• _The problem_:
Transcribe the part of the fragility function estimation passage between "μ = (Xbar(.1)+Xbar(.5)+Xbar(.9))/3" and "σ = SUM[X(I,.9)-X(I,.1))/(2nz(.9)); i=1,2,…,n].", inclusive.

— start Page extract —

The parameter estimators for an assumed fragility function minimize the sum of squared differences between the sample percentiles and the same percentiles of the hypothesized fragility function. Let θ denote the vector of parameters of the assumed fragility function F(x, θ), and let F^{-1}(q, θ) denote its inverse. The objective is to find the value of θ that minimizes SUM[SUM[(X(i,q)-F^{-1}(q,θ))^{2}]] where the sums are over experts i=1,2,…,n and percentiles q. It is not necessary to have the same set of percentiles q for all experts. The number of percentiles q must be at least as large as that of number of parameters in θ.

Assuming the population fragility function can be approximated by the normal distribution, the parameters to be estimated are the mean and standard deviation, μ and σ. The percentiles of the normal distribution are x(q) = μ+σz(q) , where z(q) is the q-th percentile of the standard normal distribution. The objective is to find estimates of μ and σ to minimize SUM[SUM[(X(i,q)-μ-σz(q))^{2}]].

The normal equations yield, assuming experts give 10-th, 50-th and 90-th percentiles, the parameter estimators are:

μ = (Xbar(.1)+Xbar(.5)+Xbar(.9))/3

where Xbar() is the average of the subjective percentiles offered by the n experts, and

σ = SUM[X(I,.9)-X(I,.1))/(2nz(.9)); i=1,2,…,n].

If the assumed fragility function is lognormal with E(ln(X)) = μ and Var (In(X))= σ^{2}, the objective function is SUM[SUM[(ln(X(i,q))-μ-σz(q))^{2}]], where the sums are over i=1,2,…,n and q. The estimators are:

μ = (AVERAGE(ln(X(.1)) + AVERAGE(ln(X(.5)) + AVERAGE(ln(X(.9)))/3 and

σ = SUM[X(I,.9)-X(I,.1))/(2nz(.9));i=1,2,…,n]

In either assumption, the estimators of μ and σ are unbiased. Their variances are σ_{Ε}^{2}/3n and σ_{Ε}^{2}/(2nz(.9)) respectively. An estimate of the variation between experts is

σ_{Ε}^{2}= SUM[SUM[(X(i,q)-μ-σz(q))^{2}]]. The sums are over i=1,2,…,n and q.

— end Page extract —
— start Data section —

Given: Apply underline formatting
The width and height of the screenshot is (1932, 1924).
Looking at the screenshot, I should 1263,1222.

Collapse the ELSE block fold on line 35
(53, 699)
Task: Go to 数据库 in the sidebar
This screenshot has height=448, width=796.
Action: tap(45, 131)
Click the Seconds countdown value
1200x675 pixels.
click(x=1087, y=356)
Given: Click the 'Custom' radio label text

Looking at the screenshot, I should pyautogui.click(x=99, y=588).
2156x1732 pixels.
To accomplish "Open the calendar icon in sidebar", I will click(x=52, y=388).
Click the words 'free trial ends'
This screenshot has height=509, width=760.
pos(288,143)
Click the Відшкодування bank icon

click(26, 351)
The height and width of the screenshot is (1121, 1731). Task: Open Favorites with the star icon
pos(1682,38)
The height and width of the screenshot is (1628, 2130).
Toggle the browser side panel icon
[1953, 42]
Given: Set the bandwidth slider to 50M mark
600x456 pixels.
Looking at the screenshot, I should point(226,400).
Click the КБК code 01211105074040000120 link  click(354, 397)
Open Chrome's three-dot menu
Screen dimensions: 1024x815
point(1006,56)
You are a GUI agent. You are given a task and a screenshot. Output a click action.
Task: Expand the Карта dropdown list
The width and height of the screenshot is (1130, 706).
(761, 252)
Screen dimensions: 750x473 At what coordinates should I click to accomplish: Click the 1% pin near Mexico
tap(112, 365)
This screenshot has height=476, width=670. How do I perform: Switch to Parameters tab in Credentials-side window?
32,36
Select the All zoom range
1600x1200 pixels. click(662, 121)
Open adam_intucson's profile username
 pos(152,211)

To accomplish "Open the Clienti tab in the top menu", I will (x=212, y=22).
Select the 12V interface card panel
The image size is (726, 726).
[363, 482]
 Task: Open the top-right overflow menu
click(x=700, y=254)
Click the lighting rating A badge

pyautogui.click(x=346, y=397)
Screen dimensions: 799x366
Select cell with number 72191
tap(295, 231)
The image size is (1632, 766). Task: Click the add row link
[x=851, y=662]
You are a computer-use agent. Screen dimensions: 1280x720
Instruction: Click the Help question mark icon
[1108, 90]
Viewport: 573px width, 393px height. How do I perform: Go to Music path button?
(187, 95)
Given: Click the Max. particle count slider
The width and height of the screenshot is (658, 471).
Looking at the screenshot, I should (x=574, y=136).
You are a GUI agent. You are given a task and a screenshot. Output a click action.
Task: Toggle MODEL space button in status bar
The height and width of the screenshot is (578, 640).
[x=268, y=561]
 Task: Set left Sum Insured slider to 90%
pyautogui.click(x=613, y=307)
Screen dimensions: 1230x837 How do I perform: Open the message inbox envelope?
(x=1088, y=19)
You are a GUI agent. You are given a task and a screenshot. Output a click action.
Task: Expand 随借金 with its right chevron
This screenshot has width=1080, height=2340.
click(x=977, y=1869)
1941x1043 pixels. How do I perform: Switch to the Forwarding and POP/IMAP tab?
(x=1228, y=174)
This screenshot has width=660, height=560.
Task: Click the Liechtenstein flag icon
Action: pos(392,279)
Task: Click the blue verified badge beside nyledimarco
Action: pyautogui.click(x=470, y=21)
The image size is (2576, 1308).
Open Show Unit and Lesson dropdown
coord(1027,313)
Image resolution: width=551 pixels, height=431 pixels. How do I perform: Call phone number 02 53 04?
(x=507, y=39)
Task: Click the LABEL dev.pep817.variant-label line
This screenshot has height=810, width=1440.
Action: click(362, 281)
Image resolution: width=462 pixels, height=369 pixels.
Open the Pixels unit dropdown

— end Data section —

• _Result of the exercise_:
μ = (Xbar(.1)+Xbar(.5)+Xbar(.9))/3

where Xbar() is the average of the subjective percentiles offered by the n experts, and

σ = SUM[X(I,.9)-X(I,.1))/(2nz(.9)); i=1,2,…,n].